─── READING PASSAGE ───

18. The method of claim 1, wherein the step of presenting the
retrieved information involves the step of sounding an audible
message by means of a speaker in at least one of the first or the
second communication terminal.
19. The method of claim 1, wherein the communication terminals are
mobile phones, exchanging audio signals of the voice conversation
over a radio communications network.
20. System for receiving information, comprising: a first
communication terminal and a second communication terminal, which
are configured to exchange audio signals in a voice conversation; a
speech recognition engine connected to receive an audio signal of a
voice conversation carried out between the first and second
communication terminals, and to identify a keyword in the audio
signal; an information retrieving unit configured retrieve
information related to an identified keyword; a user interface
configured to present retrieved information in at least one of the
first and second communication terminals.
21. The system of claim 20, comprising: a communications network
for communicating audio signals between the first and second
communication terminals during a voice conversation.
22. The system of claim 21, wherein the speech recognition engine
is located in a network server of the communications network.
23. The system of claim 22, wherein an audio signal sent from the
first communication terminal to the second communication terminal,
or vice versa, is passed through the speech recognition engine.
24. The system of claim 20, wherein at least one of the first and
second communication terminals comprises a user interface for
entering a command to approve retrieval and/or presentation of
information; a control unit configured to control audio signals of
the voice conversation to be guided through a network server
including the speech recognition engine, responsive to entering an
approval command.
25. The system of claim 24, wherein the user interface of at least
one of the communication terminals comprises a call initiation
function, which can be selectively activated to initiate a voice
conversation communication with or without approval to retrieval
and/or presentation of information.
26. The system of claim 20, wherein a user interface of at least
one of the communication terminals comprises a speech recognition
initiation function, which can be selectively activated during a
voice conversation to initiate passing of an audio signal to the
speech recognition engine.
27. The system of claim 20, comprising: a data memory, and an audio
recorder, wherein the user interface of at least one of the
communication terminals is operable for entering a first command
for selectively initiate recording of an audio signal of a voice
conversation in the data memory; a second command for selectively
terminating recording of the audio signal, and wherein the speech
recognition engine is connected to the data memory for performing
speech recognition on the recorded audio signal.

───

● **WORK INSTRUCTIONS**
(1) Return the part of the patent claims starting with "25. The system" and going on through "presentation of information.", with no changes.
(2) Resume the patent claims on keyword recognition in voice conversations, picking up after their final sentence.
The data are separate from the patent claims.

─── SUPPLIED RECORDS ───

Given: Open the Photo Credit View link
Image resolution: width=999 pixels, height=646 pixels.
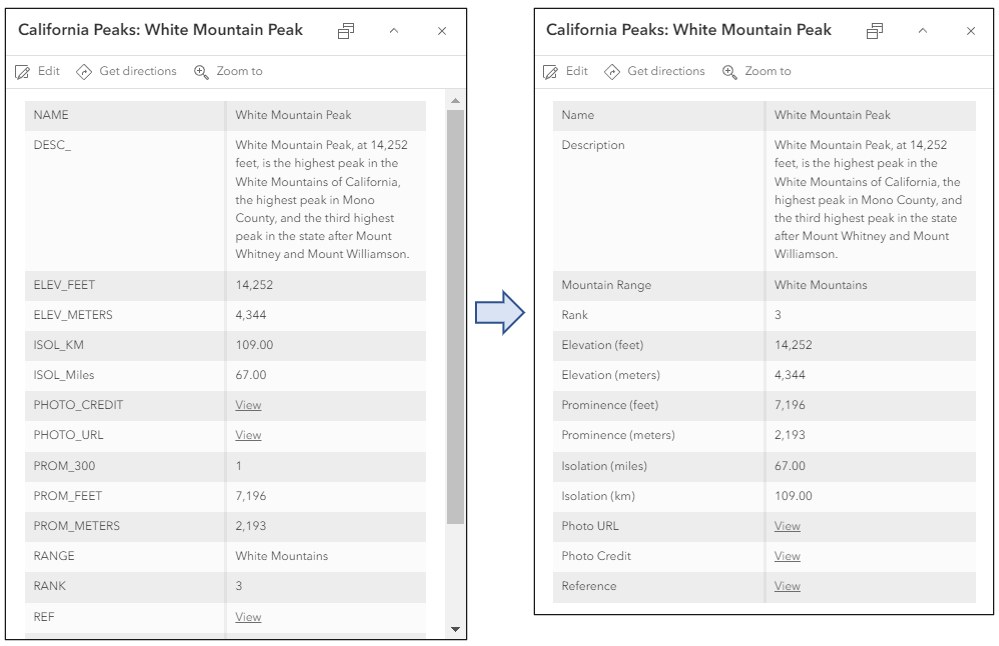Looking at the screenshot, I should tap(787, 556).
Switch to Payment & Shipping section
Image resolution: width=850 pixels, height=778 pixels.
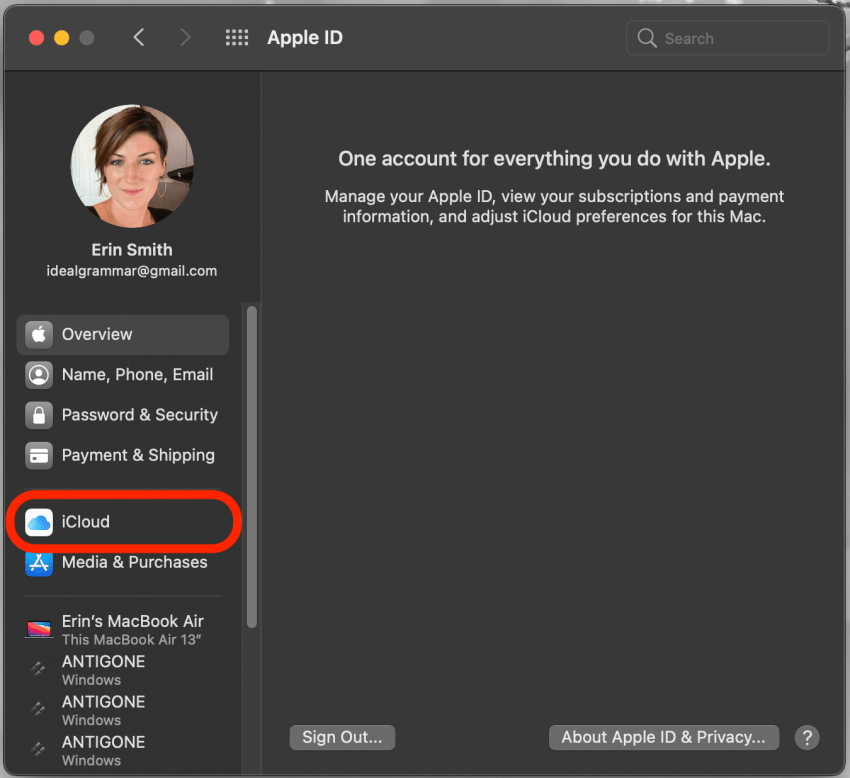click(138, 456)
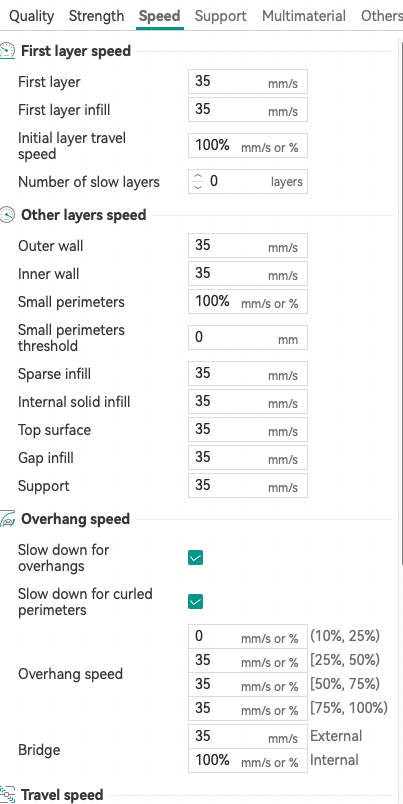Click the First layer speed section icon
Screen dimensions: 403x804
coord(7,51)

───

● **RESPONSES TO THE EXERCISE**
(1)
25. The system of claim 24, wherein the user interface of at least
one of the communication terminals comprises a call initiation
function, which can be selectively activated to initiate a voice
conversation communication with or without approval to retrieval
and/or presentation of information.

(2)
28. The system of claim 20, wherein the speech recognition engine
is located in one of the first and second communications
terminals.
29. The system of claim 27, wherein the data memory is located in
one of the first and second communications terminals.
30. The system of claim 20, wherein the information retrieving unit
comprises an information search engine.
31. The system of claim 20, wherein the information retrieving unit
is communicatively connectable to the Internet for retrieving
information related to an entered keyword.
32. The system of claim 20, wherein the information retrieving unit
is configured to match an identified keyword with predetermined
keywords related to advertisement information stored in a memory,
to retrieve an advertisement related to the identified keyword.
33. The system of claim 20, wherein the user interface comprises a
display for presenting retrieved information.
34. The system of claim 20, wherein the user interface comprises a
speaker for presenting retrieved information.
Description
FIELD OF THE INVENTION
[0001] The present invention relates to methods and systems for
retrieving information, and in particular the retrieval of
information during a voice conversation carried out between two
communication terminals.
BACKGROUND
[0002] The cellular telephone industry has had an enormous
development in the world in the past decades. From the initial
analog systems, such as those defined by the standards AMPS
(Advanced Mobile Phone System) and NMT (Nordic Mobile Telephone),
the development has during recent years been almost exclusively
focused on standards for digital solutions for cellular radio
network systems, such as D-AMPS (e.g., as specified in
EIA/TIA-IS-54-B and IS-136) and GSM (Global System for Mobile
Communications). Currently, the cellular technology is entering the
so called 3.sup.rd generation (3G) by means of communication
systems such as WCDMA, providing several advantages over the former
2.sup.nd generation digital systems referred to above.
[0003] The traditional way of communication between two or more
remote parties is voice conversation, where speech signals are
communicated by means of radio signals or electrical wire-bound
signals. Normally, such communication occurs over an intermediate
communications network, such as a PSTN or cellular radio network.
An alternative solution is to transmit signals directly between the
communication terminals, such as between walkie-talkie terminals.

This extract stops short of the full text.